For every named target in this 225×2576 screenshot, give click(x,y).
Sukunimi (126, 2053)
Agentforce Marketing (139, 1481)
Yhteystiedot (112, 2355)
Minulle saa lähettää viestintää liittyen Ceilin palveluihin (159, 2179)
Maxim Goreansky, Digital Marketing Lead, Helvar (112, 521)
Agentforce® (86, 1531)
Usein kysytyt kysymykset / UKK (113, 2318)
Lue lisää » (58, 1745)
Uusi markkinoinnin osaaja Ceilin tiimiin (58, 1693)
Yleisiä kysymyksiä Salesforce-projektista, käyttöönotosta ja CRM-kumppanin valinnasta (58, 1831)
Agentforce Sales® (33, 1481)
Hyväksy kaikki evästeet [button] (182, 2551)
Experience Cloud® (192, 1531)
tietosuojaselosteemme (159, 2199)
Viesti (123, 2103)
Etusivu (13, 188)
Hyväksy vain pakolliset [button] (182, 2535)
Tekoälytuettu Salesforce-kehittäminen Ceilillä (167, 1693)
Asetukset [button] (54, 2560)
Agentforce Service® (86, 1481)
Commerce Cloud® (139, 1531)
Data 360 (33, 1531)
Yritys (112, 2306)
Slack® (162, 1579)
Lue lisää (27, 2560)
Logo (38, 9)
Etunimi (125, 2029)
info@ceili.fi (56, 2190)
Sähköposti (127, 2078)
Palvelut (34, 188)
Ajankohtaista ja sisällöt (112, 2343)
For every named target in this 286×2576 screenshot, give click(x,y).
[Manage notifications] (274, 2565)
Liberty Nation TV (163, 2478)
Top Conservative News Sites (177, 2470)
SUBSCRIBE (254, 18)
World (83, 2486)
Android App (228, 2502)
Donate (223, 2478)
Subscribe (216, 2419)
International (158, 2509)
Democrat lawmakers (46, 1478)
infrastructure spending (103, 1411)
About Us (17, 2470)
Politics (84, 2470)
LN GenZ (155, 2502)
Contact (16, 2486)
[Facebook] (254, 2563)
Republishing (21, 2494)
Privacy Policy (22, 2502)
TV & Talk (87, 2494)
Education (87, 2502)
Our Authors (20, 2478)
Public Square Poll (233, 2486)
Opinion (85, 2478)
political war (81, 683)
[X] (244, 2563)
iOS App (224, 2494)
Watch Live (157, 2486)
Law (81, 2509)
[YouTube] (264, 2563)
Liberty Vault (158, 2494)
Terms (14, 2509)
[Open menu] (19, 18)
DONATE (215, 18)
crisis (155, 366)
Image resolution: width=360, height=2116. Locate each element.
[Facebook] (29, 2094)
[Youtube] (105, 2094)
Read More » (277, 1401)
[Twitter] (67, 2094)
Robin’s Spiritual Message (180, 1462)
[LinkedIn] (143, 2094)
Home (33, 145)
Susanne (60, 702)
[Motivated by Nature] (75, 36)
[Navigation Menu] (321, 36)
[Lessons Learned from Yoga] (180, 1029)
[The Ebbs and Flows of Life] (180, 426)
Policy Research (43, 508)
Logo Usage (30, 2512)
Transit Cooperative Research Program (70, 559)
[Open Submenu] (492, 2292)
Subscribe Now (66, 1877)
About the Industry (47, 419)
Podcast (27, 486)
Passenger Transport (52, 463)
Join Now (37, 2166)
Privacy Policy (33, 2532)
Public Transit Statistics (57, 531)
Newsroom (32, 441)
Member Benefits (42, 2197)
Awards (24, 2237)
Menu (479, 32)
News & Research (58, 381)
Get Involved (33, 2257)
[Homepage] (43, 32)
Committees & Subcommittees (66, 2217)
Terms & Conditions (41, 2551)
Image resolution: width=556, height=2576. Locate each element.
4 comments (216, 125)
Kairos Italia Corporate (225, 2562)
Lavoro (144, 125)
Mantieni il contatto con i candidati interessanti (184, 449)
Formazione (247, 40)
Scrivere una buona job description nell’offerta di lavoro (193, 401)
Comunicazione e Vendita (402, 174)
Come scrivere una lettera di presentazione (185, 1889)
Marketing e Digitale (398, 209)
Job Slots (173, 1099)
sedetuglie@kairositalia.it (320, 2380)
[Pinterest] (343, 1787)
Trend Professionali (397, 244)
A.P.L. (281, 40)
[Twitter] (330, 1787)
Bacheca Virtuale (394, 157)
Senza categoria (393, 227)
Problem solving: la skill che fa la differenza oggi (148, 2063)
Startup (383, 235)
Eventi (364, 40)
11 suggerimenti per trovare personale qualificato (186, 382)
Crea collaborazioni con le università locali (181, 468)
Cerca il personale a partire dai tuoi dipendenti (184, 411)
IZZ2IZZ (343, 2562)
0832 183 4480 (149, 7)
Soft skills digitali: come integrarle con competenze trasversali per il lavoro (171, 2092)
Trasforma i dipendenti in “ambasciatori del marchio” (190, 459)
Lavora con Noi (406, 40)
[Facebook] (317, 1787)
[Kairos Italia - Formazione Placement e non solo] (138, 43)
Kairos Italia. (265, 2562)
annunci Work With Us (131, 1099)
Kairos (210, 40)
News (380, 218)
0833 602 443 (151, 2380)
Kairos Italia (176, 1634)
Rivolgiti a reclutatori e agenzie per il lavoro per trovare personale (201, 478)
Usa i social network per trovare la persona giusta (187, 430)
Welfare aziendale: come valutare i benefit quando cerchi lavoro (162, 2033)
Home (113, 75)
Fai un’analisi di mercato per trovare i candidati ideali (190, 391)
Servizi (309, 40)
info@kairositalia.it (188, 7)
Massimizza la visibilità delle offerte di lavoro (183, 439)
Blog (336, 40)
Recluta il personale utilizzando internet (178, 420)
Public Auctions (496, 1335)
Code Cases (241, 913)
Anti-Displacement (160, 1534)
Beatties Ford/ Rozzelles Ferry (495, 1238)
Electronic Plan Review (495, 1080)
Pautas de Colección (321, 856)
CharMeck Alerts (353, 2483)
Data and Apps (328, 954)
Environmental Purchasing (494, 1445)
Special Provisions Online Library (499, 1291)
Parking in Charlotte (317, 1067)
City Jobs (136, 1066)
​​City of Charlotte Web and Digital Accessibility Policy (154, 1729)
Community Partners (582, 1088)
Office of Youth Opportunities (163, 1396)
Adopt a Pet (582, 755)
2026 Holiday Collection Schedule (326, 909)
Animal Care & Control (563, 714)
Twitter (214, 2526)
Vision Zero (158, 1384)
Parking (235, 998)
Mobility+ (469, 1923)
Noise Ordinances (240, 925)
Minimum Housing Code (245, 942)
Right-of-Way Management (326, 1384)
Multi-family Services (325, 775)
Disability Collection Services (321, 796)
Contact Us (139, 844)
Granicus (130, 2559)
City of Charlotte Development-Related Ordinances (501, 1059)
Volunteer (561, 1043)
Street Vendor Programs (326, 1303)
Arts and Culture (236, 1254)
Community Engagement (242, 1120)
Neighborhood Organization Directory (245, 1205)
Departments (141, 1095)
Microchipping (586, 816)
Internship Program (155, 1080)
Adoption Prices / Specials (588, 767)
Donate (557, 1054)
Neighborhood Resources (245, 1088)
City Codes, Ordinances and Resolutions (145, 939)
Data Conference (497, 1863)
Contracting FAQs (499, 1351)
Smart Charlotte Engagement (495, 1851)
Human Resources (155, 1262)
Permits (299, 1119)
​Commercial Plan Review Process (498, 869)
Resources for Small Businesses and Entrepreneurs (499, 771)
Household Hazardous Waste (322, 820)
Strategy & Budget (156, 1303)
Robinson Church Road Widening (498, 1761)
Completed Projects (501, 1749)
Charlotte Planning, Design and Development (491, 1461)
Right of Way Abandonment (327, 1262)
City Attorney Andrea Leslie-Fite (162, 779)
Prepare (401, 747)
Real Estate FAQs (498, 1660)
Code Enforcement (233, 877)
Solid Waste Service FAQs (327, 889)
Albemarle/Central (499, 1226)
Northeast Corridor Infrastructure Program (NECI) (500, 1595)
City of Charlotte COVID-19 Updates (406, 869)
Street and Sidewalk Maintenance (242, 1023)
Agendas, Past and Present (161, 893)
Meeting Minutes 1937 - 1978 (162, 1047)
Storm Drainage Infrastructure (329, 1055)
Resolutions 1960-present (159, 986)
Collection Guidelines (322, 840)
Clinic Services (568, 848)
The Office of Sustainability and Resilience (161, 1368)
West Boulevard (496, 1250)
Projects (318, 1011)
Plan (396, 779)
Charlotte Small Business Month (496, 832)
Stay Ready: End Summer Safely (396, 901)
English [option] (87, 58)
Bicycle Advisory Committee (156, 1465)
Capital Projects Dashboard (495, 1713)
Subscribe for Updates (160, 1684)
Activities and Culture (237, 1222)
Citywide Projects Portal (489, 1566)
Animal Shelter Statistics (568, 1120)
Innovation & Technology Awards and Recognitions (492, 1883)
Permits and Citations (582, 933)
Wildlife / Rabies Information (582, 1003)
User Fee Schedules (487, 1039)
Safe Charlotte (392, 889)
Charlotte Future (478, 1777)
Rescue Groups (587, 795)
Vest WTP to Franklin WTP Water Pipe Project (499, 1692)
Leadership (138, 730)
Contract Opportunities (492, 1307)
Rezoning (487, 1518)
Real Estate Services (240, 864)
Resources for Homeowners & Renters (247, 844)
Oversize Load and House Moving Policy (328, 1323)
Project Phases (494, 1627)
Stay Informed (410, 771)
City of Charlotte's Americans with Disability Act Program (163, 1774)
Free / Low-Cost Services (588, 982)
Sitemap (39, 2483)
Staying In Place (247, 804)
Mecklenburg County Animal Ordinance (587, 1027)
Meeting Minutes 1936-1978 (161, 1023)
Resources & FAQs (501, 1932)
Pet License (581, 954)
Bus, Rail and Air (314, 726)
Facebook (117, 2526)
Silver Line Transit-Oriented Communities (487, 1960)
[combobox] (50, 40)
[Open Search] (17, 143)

· · · ·

- YOUR TASK -
Copy every line of the data that carries the word "Updates".

- EXERCISE ANSWER -
City of Charlotte COVID-19 Updates (406, 869)
Subscribe for Updates (160, 1684)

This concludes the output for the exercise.